Although the new BMW M3 is much like it was when it was first introduced to the world automotive marketplace in 2008, the soon-to-be-launched M3s should stimulate even additional admiration. In addition to nominal modification opportunities, the enhancements on the 2010 M3 have been minimal.

BMW put the regular M3 on a weight-cutting regimen with the new M3 GTS model. Even though that eventually helped the M3 GTS lose a noteworthy quantity of weight, don’t even let it cross your mind that the V-8 engine BMW’s engineers installed in it is any less advanced.

The standard M3’s stock brake horsepower is 414, but the designers in BMW’s M division found a way to generate an addition 30 brake horsepower from their glorious V-8 power plant. They achieved this by expanding the engine from 4.0 to 4.4 liters. The added mass in the power plant, along with weight-reduction alterations like a rear carbon-fiber spoiler, a carbon-fiber front diffuser, dual titanium mufflers and a lightened chassis, helped the M3 GTS achieve considerable top-speed advances.

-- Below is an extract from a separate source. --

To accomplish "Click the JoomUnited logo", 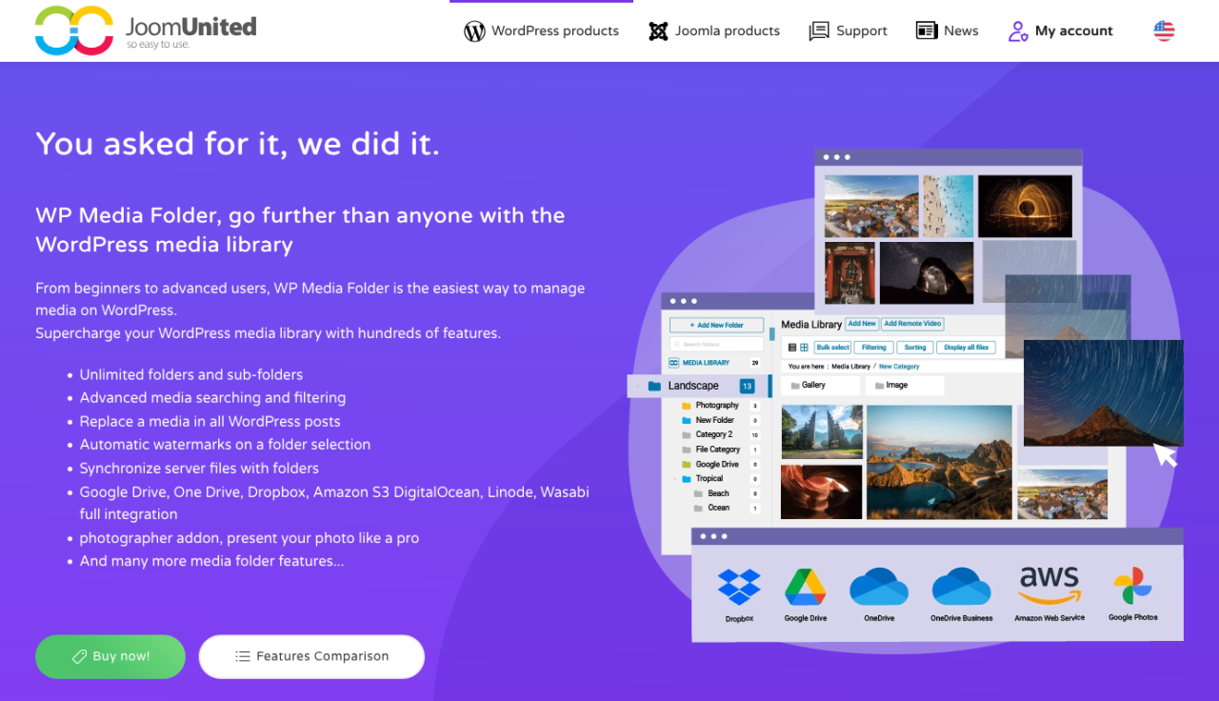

This BMW M3 special edition weighs just 3,285 pounds with the standard manual transmission. For bona fide gear heads, there is the option to add an extra 419 pounds for the seven-speed, dual-clutch gear box. With this innovative M dual-clutch transmission having so many cosmic improvements, it is not to be confused with the E46 M3’s SMG computerized transmission. Eventually, BMW designed this M3 to embody a vehicle that can be driven on the streets then, out of the blue, go to the racetrack. The roll bar, a fire extinguisher and an engine kill switch exposes this car’s yearning for the track. On the whole, BMW built a racy vehicle from an already-high-performance car, and the engineers achieved their goal of making the M3 GTS special in every possible manner.